▶ _SET OF TASKS_:
1. Retype the part of the saliva passage starting at "a. Nicholas Robinson, a" and ending at "with fasting spittle.".
2. Which three body "recrements" did Nicholas Robinson name in the passage on saliva as a cure?
3. Pick up the passage on saliva as a cure after its last sentence and keep writing.

▶ _READING PASSAGE_:
◆ ◆ ◆ ◆ ◆

Wet nurses used their saliva to cure the newborn of all sorts of cutaneous inflammations, furuncles, and impetigo by rubbing the lesions with their spittle.


7. Arabs

Arab physicians affirm that saliva mixed with mercury can cure a plague victim if he inhales the mixture’s emanations.


8. 19th Century Physicain

a. Nicholas Robinson, a 19th-century physician opines that saliva is therapeutic. He listed it as one of the three ‘recrements’ of the body that were useful for preserving the life and health of the individual. The other two recrements mentioned alongside saliva are bile and seed (seed refers to sperm).

b. Nicholas Robinson states that saliva can relieve sore eyes. This was tested by treating sore eyes with chewed bread mixed with fasting spittle.

c. More from Nicholas Robinson – Mixed with pancreatic juice and intestinal juice, saliva can “dissolve all manner of viscous humors and fabulous secretions” – (Frank Gonzalez-Crussi). The saliva is not only meant to soften food.

◆ ◆ ◆ ◆ ◆

▶ _DATA UNDER STUDY_:
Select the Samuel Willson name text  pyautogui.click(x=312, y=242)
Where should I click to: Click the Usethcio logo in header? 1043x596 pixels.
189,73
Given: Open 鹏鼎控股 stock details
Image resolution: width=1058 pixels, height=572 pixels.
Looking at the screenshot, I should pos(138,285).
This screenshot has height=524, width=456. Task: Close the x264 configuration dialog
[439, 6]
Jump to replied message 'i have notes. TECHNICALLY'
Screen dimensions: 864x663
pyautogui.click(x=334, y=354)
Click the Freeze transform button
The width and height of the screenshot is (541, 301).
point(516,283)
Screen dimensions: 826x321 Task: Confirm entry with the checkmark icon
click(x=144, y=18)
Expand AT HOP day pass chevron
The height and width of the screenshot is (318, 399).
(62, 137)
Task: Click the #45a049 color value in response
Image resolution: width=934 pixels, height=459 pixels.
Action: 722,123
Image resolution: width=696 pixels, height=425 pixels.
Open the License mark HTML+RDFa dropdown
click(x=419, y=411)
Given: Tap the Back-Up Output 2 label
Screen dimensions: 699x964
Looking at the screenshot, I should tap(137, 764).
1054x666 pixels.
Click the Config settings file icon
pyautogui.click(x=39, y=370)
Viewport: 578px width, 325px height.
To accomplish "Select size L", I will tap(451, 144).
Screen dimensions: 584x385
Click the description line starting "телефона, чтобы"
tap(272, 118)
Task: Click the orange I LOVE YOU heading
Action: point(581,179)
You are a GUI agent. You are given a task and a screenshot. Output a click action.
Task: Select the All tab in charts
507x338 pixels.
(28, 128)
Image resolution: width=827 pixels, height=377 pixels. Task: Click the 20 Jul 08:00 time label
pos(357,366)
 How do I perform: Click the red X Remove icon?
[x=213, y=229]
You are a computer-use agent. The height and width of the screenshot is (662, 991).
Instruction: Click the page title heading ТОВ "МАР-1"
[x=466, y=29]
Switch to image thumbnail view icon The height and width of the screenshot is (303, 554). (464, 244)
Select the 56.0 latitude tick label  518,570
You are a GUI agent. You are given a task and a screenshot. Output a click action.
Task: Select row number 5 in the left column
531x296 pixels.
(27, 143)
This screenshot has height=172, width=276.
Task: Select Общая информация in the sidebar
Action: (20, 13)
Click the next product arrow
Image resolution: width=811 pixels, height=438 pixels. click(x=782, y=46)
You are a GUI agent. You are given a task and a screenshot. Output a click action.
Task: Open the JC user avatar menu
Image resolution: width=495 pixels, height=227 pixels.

◆ ◆ ◆ ◆ ◆

▶ _ANSWERS BY TASK_:
1.
a. Nicholas Robinson, a 19th-century physician opines that saliva is therapeutic. He listed it as one of the three ‘recrements’ of the body that were useful for preserving the life and health of the individual. The other two recrements mentioned alongside saliva are bile and seed (seed refers to sperm).

b. Nicholas Robinson states that saliva can relieve sore eyes. This was tested by treating sore eyes with chewed bread mixed with fasting spittle.

2. Saliva, bile, and seed (sperm).

3.
9. Today

All animals instinctively lick their wounds, and wounds in the oral mucosa heal faster than those on other sites. Research has shown that saliva contains medicinal properties –

a. Antibacterial and antifungal compounds. (immunoglobulins, lysozymes – a family of enzymes which damage the cell walls of bacteria-, mucins – protect oral mucosa and cause selective adhesion of potentially harmful bacteria and fungi, a growing array of antibacterial peptides)

b. Compounds that promote blood clotting.

c. Compounds that promote the healing of wounds such as epidermal growth factor (EGF), histatins, and leptin.


Saliva contains some impressive and effective barriers to infectious agents. Biomedical experts call it the ‘mirror’ or ‘window of the state of the body’.